■ **TEXTO MOSTRADO**:
Seguramente sea una de las figuras más importantes dentro de un centro
de menores, y quizá por eso mismo es una de las más desconocidas.
Al acercarnos al mundo del educador, lo primero que llama la atención
es la enorme precariedad laboral que existe en el sector, equiparable
a la existente en las cadenas de comida rápida. Es otro de los
beneficios de la privatización: contratos a fin de obra, sueldos no
siempre mileuristas, horas y turnos extra ni pagados ni agradecidos,
etc. Esta situación precaria favorece a su vez una represión laboral y
una persecución sindical muy acusada (como la sufrida por los
compañeros de CGT en el centro Los Rosales, gestionado en Madrid por
Siglo XXI), lo que permite a la patronal del sector silenciar a base
de despidos y no renovaciones cualquier actividad sindical que se
salga del amarillismo y cualquier discrepancia metodológica que se
pueda plantear. Ante esta situación y la terrible presión
institucional que lleva hacia el maltrato, es cuando podemos empezar a
comprender que la mayoría de los educadores en centros de menores son
los que ya no trabajan en ellos. La mayoría de los contratados no
llega al año de permanencia (muchos ni al mes), y tras esta traumática
experiencia la mayoría abandonan para siempre el sector profesional de
"lo social".
Ya tenemos una visión de la realidad laboral del educador. Pero esta
patética situación (a la que hemos llegado con la connivencia de los
partidos de la izquierda parlamentaria y por la pasividad de los
sindicatos de clase mayoritarios) no justifica que se maltrate a los
chavales. Porque, si bien es verdad que protocolos, normativas,
tradiciones de cada institución y demás son por sí solas generadoras
de dinámicas profundamente dañinas, no podemos olvidar que la mano
ejecutora del maltrato en última instancia es el educador.
¿Qué educadores hay en los centros de menores?
Ya hemos visto que la mayoría de las personas que entran en contacto
con este mundo sumergido al margen de la realidad (en los centros de
menores, al igual que en los centros penitenciarios para adultos, no
se viven 365 días al año, sino el mismo día 365 veces) huyen
despavoridas de él. De forma que se produce una especie de "selección
natural" a la inversa. Así que vamos a intentar exponer una tipología
descriptiva de los profesionales del sector. Encontramos tres subtipos
fundamentales: el sádico, el tonto útil y el educador propiamente
dicho.
El sádico: Afortunadamente no son muchos (aunque tampoco son pocos),
pero su papel suele ser preponderante en la vida y funcionamiento de
los centros. La pequeñez personal que sienten en su vida extramuros
tratan de resolverla erigiéndose en dioses intramuros, descargando sus
frustraciones vitales sobre los menores, totalmente indefensos ante el
poder absoluto que la institución otorga al educador sobre el menor.

■ **DATOS PROPORCIONADOS**:
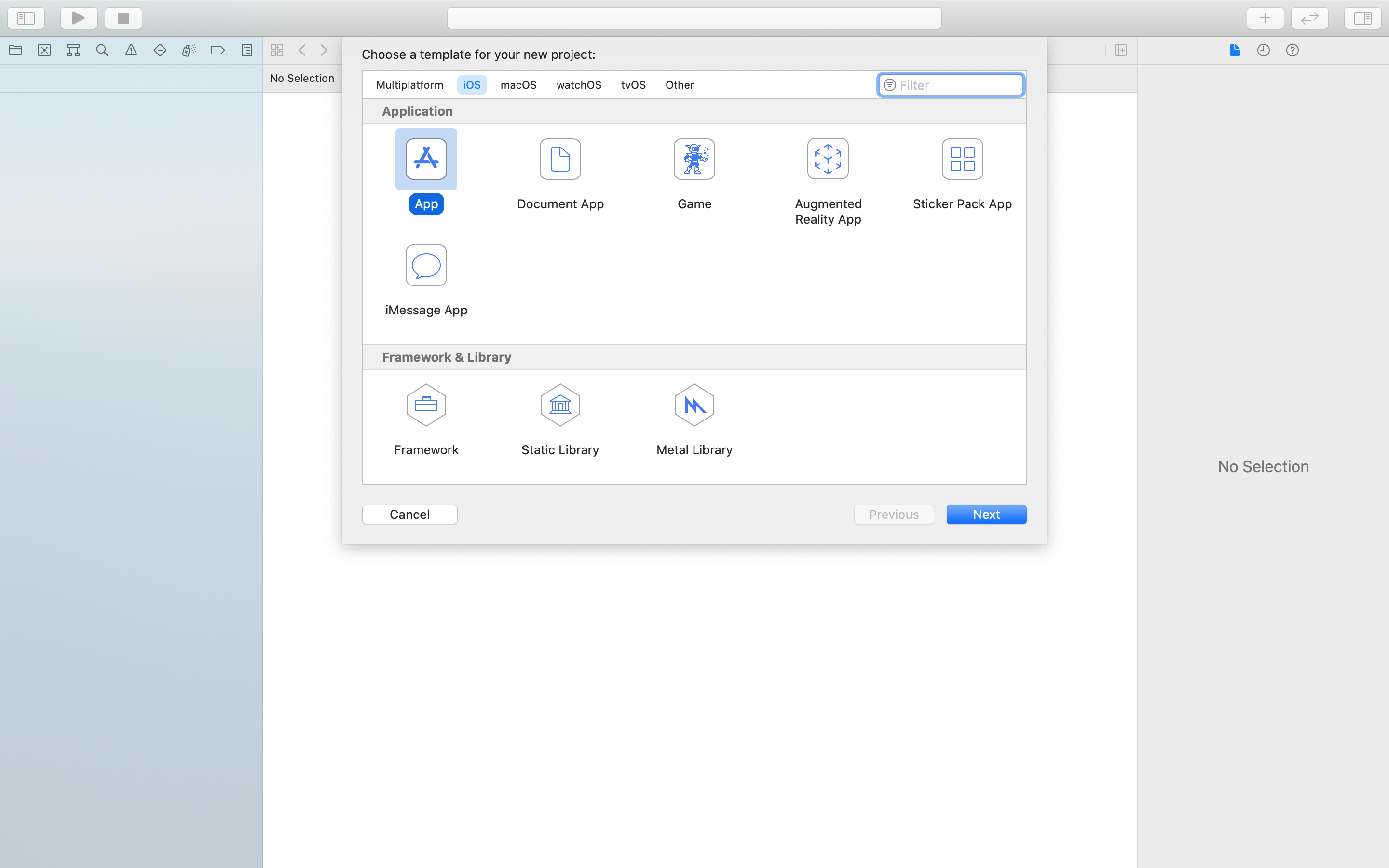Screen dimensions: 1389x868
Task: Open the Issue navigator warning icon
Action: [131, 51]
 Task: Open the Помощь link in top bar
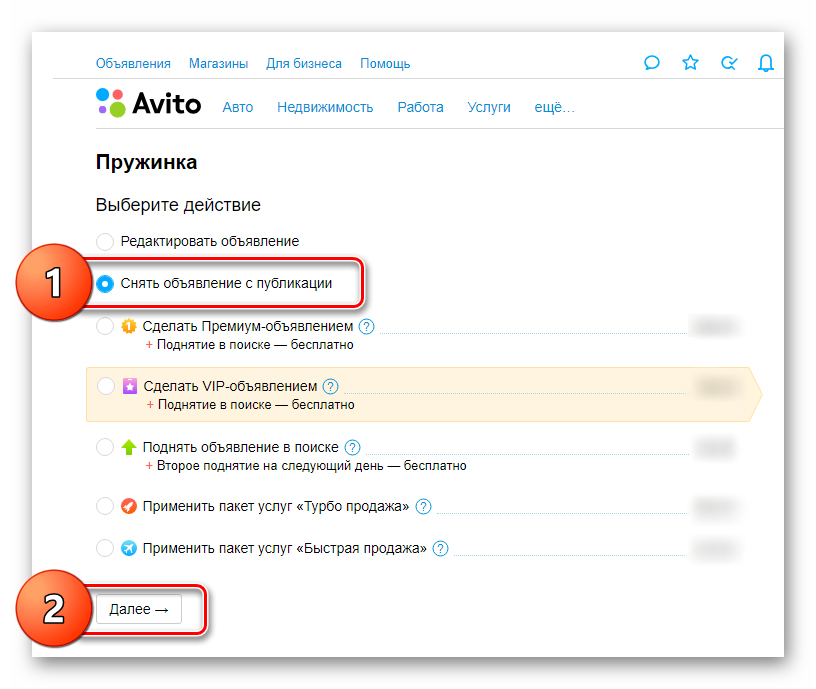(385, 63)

■ **TAREAS REQUERIDAS**:
A. Responde, según el texto sobre los educadores en centros de menores:
(i) ¿Con qué sector se equipara la precariedad laboral de los educadores?
(ii) ¿Quién gestiona en Madrid el centro Los Rosales?
(iii) ¿Cuáles son los tres subtipos fundamentales de profesionales que se distinguen?
B. ¿Puedes seguir el texto sobre los educadores en centros de menores a partir de su última oración?
Los datos no guardan ninguna relación con el texto sobre los educadores en centros de menores.

■ **RESPUESTAS POR TAREA**:
A.
(i) Con las cadenas de comida rápida.
(ii) Siglo XXI.
(iii) El sádico, el tonto útil y el educador propiamente dicho.

B.
Su "acción educativa" se sustenta en el recurso continuo al
aislamiento, la amenaza, el grito, el insulto y la vejación
permanente. Suelen ser los que mayores barbaridades cometen en nombre
de la contención física. Desquician a los menores con su persecución
constante, casi siempre en base a nimiedades e incluso ante paranoicas
conspiraciones de los menores que ellos mismos inventan. Puede parecer
incluso que estuvieran jugando a ser policías, montando y desmontando
tramas con el único fin aparente de elevar su ego a costa de infligir
un sufrimiento añadido a los menores (saltándose a la torera la
normativa cuando lo creen conveniente, para así endurecerla y ponerla
a su servicio personal, todo ello de manera impune incluso cuando la
dirección del centro tiene conocimiento de ello).
Este colectivo de sádicos está compuesto por un amplio elenco de
sujetos: porteros de discoteca, ex vigilantes de seguridad, monitores
de gimnasio, ex militares, ex legionarios, etc...pero también por
diplomados y licenciados universitarios.
El tonto útil: Bastante jóvenes, generalmente recién titulados, y
avalados por un buen curriculum académico. Son los componentes
mayoritarios de los equipos educativos. No han tenido ningún contacto
previo con nada que se parezca a la exclusión social; eso sí, alguno
de ellos ha trabajado alguna vez como monitor de ocio y tiempo libre,
por aquello de "siempre he querido trabajar con chavales", que queda
muy bien en la entrevista de trabajo.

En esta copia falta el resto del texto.